UPDATE: Chad Garrison responds here with interviews of both attorneys in the
Girls Gone Wild debate and a review of the actual film in question.
As managing editor of this newspaper, I come before you with an admission: Chad Garrison screwed up in his nominees for this week's Ass Clown of the Week
In a rush to leave town for a bachelor party -- yes, a bachelor party; I honestly couldn't make this stuff up -- Chad chose four nominees for this week's poll. In a display of incredible (and now acknowledged) stupidity, Chad nominated "Jane Doe," a woman who sued the Girls Gone Wild
Doe, as Chad reported here
, unwittingly appeared in one of the infamous productions after her friends pulled down her top and exposed her breasts, without her consent, while she was at a dance club. She sued after learning that Girls Gone Wild
had used the footage -- again without her consent -- but a St. Louis jury ruled against her yesterday.
Obviously, it's clear that this woman isn't an ass clown. The real ass clown is the jury.

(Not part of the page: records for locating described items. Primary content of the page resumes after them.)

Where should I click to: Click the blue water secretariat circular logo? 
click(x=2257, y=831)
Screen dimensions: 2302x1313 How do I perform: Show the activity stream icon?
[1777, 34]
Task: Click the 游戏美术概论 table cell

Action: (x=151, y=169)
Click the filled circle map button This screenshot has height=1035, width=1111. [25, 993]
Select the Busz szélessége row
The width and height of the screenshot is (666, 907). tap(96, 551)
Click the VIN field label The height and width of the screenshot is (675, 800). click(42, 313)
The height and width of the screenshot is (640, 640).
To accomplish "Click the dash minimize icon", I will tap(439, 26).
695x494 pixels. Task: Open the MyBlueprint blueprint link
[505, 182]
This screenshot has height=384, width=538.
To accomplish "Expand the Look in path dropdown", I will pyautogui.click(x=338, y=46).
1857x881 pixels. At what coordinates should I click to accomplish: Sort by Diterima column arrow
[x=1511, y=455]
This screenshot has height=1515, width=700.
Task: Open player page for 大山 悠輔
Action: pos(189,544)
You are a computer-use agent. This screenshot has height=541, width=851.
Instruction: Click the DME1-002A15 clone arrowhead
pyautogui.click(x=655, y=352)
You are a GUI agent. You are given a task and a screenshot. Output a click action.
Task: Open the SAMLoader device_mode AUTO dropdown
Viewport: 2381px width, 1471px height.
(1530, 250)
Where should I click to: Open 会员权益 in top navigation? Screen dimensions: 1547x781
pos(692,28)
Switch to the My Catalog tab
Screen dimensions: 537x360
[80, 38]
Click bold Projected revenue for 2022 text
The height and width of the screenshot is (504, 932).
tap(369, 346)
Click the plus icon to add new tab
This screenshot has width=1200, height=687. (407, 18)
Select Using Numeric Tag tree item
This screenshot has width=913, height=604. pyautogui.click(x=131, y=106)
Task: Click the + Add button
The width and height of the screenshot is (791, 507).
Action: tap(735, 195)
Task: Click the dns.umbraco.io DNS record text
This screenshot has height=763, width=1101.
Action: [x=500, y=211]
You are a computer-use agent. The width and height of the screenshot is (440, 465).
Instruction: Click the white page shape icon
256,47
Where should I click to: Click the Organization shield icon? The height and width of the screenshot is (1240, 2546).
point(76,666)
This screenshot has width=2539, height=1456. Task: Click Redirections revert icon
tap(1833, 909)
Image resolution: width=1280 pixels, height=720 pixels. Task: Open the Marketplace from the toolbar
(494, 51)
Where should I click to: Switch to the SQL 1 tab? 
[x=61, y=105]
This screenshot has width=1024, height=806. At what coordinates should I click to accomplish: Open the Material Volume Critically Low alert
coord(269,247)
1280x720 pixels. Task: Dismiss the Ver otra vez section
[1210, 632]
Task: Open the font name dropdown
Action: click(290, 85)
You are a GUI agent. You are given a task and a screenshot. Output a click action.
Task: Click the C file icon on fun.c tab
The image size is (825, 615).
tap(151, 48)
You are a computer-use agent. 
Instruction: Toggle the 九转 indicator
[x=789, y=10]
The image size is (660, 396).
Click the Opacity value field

Seriously, Joe Francis and his ilk have made millions (billions?) off the antics of young women who are too drunk, or too stupid, to realize they're being exploited. It is surely not too much to ask that in cases where they've profited off someone who didn't
consent -- someone who told her friends "no!" as they exposed her breasts -- that they should be forced to pay!
And who better to receive some compensation than the very woman they exploited?
So, yes, we can all agree that Chad screwed up. Even Chad agrees that he screwed up: It was mistake to include Jane Doe on the list of choices for this week's Ass-Clown poll. It was an even bigger mistake not to include the jury.
In light of that, we have now amended this week's poll to include a new nominee for Ass-Clown of the Week: Chad Garrison.
It's worth nothing that Chad has won this dubious honor once before. (It was, in fact, the Daily RFT's inaugural Ass-Clown poll
, back in April 2009.) I have every confidence he'll win it again.
Hell, this week, I'll be voting for him myself.